Duff House Mausoleum is situated in a woodland setting on the outskirts of Banff
Duff House Mausoleum was built in 1793, a mile or so from the imposing building of Duff House located on the outskirts of Banff.
The mausoleum was built by the second Earl of Fife.
The Earl was anxious to prove that he was descended from an ancient lineage related to the medieval earls of Fife.
The Earl appropriated tombs elsewhere, passing them off as those of his ancestors.
According to local legend, the mausoleum was also the final resting place of King Robert the Bruce, adding spin to the Earl's noble connections.

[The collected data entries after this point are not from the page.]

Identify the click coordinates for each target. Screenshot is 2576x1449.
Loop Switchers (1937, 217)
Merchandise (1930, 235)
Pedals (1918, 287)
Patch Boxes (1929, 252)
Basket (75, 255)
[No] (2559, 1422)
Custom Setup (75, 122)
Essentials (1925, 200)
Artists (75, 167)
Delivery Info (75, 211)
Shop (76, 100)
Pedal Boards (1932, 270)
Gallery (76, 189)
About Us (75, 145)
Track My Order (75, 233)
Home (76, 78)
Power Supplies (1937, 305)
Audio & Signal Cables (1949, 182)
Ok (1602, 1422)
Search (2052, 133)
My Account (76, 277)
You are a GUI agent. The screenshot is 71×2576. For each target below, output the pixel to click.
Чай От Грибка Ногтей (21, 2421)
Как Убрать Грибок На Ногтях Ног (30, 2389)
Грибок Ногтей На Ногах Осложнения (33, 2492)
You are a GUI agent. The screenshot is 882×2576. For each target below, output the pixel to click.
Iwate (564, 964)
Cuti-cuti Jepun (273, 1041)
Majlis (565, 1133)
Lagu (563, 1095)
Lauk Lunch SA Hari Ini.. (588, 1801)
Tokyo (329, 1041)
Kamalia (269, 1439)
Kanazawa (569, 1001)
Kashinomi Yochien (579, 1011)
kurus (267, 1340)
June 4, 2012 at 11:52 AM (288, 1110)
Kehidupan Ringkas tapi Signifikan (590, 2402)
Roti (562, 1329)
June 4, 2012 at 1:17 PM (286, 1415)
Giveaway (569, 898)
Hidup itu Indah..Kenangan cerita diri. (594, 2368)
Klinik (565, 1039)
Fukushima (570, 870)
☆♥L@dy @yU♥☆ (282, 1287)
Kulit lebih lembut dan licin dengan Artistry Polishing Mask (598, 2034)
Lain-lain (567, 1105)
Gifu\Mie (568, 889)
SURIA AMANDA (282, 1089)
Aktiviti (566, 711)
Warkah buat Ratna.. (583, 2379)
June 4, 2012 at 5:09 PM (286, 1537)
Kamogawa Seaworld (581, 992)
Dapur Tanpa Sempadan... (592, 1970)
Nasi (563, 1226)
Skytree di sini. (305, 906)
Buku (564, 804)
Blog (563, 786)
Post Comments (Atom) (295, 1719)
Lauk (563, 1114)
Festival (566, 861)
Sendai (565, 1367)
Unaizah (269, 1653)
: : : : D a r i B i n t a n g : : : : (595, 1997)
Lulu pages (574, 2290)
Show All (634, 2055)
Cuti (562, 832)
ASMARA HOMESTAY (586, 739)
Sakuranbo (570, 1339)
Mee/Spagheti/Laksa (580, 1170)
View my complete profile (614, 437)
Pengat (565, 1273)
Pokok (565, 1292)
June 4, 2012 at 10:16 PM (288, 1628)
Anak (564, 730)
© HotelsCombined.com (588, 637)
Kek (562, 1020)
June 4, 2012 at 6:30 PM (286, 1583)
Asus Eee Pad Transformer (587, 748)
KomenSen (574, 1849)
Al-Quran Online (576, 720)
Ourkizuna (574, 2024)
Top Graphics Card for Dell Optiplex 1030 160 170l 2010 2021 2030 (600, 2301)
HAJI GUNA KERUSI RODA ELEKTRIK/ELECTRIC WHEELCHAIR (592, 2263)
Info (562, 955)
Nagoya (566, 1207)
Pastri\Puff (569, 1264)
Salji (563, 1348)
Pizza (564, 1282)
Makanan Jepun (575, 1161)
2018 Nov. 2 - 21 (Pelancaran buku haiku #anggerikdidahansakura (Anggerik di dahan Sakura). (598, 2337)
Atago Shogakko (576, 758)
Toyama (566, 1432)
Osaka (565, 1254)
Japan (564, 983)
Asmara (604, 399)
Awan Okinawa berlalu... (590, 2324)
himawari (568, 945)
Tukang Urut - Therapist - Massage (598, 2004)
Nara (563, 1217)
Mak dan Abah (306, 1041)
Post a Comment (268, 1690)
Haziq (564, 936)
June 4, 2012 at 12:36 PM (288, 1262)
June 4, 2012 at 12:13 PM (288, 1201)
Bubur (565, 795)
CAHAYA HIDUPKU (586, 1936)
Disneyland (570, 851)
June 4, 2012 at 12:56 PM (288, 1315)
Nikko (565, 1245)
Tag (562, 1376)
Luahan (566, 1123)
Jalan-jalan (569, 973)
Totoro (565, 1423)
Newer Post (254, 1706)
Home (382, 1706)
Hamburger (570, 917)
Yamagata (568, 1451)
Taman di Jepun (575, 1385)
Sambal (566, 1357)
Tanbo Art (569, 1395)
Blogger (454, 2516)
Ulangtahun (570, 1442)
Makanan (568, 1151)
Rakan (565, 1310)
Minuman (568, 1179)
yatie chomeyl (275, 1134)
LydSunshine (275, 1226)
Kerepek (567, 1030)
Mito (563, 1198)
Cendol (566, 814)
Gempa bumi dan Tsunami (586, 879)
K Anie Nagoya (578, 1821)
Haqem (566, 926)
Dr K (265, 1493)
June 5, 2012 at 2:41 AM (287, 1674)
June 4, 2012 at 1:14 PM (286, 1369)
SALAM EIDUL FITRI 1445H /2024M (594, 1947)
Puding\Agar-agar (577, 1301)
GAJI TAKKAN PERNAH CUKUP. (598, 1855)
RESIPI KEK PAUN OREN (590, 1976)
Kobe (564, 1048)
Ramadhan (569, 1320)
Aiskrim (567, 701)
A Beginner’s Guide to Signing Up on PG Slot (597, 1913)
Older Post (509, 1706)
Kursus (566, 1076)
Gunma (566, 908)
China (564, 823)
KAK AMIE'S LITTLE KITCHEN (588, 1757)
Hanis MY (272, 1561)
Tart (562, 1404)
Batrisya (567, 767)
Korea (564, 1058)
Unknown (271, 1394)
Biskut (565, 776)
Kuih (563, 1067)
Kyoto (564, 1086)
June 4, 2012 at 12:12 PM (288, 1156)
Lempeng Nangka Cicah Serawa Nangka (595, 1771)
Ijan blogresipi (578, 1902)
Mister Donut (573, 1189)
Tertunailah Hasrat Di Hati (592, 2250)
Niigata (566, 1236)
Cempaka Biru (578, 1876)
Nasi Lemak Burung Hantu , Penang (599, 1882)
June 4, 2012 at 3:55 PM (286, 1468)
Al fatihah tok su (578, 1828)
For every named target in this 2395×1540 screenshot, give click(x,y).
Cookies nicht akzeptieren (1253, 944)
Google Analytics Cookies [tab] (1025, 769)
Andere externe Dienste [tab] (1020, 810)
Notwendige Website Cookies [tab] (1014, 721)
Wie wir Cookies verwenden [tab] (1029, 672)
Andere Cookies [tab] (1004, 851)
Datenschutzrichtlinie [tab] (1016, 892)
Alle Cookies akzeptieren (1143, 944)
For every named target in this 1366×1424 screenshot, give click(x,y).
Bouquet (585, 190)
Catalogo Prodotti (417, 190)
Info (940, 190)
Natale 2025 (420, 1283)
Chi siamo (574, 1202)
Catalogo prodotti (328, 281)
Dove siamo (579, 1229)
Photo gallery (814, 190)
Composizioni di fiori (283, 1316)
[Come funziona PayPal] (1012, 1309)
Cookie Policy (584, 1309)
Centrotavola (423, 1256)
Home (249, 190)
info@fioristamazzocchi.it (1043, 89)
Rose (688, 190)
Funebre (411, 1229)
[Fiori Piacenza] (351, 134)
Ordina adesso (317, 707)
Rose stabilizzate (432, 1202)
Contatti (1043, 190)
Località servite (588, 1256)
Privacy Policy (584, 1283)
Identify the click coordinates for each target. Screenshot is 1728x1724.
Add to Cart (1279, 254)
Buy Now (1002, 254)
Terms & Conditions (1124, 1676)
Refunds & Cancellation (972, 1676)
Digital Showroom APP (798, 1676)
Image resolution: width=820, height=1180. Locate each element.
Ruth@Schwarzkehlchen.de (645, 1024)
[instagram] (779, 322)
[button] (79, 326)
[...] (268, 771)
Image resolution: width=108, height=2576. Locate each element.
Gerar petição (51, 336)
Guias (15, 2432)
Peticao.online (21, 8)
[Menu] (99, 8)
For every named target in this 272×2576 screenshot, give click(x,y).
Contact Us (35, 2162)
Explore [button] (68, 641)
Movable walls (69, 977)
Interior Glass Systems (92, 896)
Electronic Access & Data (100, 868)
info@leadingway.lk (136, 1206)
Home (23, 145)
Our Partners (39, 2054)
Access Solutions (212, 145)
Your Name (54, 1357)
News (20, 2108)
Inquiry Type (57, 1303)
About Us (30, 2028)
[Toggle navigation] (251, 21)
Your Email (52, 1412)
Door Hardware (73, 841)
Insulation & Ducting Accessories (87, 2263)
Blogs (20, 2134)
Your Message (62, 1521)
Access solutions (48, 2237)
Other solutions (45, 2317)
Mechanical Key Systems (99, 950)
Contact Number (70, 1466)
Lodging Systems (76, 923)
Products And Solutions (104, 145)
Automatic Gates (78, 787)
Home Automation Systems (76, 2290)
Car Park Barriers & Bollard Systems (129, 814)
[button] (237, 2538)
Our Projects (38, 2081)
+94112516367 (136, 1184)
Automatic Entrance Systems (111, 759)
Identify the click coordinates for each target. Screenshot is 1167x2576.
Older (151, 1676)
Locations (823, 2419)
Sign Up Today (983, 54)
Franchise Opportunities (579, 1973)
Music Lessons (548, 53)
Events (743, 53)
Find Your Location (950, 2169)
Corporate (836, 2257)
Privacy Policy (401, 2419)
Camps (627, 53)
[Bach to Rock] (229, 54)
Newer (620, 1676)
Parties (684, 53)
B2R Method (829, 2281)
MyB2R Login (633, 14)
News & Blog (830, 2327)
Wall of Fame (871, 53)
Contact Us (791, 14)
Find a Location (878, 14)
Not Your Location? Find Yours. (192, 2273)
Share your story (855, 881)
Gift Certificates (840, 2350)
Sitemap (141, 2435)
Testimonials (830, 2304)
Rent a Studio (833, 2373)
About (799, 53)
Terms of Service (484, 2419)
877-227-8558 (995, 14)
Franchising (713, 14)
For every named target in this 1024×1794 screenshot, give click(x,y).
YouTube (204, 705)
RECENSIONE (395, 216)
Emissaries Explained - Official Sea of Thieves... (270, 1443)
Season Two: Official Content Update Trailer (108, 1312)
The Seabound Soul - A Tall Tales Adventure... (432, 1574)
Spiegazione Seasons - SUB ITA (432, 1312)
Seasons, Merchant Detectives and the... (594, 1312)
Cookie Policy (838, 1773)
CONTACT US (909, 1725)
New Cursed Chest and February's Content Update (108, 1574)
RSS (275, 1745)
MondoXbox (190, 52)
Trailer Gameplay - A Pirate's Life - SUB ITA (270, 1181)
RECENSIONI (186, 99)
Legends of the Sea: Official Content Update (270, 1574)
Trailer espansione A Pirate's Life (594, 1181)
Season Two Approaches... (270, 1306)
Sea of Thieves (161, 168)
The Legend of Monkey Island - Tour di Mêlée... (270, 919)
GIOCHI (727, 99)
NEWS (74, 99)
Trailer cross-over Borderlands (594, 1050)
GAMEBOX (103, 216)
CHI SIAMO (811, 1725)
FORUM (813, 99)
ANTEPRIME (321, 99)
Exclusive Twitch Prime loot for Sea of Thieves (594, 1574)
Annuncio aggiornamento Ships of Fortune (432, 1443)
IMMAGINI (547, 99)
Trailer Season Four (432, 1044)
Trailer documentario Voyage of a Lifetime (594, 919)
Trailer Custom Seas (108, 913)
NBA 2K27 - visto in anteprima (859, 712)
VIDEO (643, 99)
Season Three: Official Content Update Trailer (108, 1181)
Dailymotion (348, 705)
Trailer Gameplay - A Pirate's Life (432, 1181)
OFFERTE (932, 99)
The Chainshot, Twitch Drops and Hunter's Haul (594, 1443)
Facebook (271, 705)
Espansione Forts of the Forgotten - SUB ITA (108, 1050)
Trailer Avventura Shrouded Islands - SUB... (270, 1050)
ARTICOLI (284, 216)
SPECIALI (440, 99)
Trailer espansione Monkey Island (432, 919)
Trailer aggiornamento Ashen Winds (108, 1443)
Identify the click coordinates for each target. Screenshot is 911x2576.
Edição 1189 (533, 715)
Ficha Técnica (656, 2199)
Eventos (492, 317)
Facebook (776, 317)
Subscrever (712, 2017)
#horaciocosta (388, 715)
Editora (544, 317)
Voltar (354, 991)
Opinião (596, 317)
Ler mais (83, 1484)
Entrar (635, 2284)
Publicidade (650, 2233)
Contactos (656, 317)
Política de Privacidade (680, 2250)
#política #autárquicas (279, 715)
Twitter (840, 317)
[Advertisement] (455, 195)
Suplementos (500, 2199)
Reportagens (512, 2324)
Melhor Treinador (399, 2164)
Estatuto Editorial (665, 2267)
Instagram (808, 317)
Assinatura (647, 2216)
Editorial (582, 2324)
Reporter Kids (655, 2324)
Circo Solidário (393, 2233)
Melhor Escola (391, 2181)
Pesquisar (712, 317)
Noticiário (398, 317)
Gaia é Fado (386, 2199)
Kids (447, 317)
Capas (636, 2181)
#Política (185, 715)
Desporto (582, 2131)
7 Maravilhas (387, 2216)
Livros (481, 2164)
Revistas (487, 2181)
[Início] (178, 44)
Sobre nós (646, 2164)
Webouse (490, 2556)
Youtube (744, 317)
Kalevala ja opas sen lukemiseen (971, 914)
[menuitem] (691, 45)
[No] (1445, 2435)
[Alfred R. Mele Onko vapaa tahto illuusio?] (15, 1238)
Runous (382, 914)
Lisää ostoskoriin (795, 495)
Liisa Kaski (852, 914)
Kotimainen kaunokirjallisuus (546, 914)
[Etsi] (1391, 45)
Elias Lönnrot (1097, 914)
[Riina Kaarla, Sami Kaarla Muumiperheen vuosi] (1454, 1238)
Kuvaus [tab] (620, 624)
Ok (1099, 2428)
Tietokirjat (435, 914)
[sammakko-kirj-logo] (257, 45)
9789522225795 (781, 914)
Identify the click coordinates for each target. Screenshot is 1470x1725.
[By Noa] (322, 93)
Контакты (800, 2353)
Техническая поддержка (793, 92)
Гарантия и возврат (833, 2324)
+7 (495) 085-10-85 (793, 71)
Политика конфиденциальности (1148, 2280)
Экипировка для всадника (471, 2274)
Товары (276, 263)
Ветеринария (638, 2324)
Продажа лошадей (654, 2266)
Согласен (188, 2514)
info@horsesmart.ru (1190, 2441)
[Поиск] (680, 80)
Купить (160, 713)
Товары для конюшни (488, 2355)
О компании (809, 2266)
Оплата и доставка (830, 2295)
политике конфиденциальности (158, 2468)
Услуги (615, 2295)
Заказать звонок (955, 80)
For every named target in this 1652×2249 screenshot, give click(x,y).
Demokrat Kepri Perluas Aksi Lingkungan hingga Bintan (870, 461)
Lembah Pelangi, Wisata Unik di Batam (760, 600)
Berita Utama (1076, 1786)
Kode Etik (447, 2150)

In the late 1990s the fictions were finally put to rest with some detective work by Aberdeenshire Council and Historic Scotland. 'Bruce's tomb' was confirmed as belonging to a 17th Century sheriff.
A gravestone brought from Banff churchyard to the mausoleum
The second Earl had arranged for the tomb to be moved from the local churchyard after paying the council in gold.
The Earl had also arranged for another tomb belonging to a Duff of Muldavit to be moved from Cullen Old Kirk to the mausoleum, ensuring the lettering and date on the tomb was re-cut to 1404 to suit his ancestral ambitions. This tomb was returned to Cullen in 1965.
The Mausoleum itself now houses the remains of 21 members of the Duff of Duff House family with the earliest ancestor being that of Alexander Duff of Braco who died in 1705 - his remains were moved to the mausoleum from Grange Chuchyard in 1793, along with the first Earl of Fife and his wife.
The Mausoleum is closed to the public but the Friends of Duff House open the ornate building each year in September as part of the 'Doors Open Days' programme.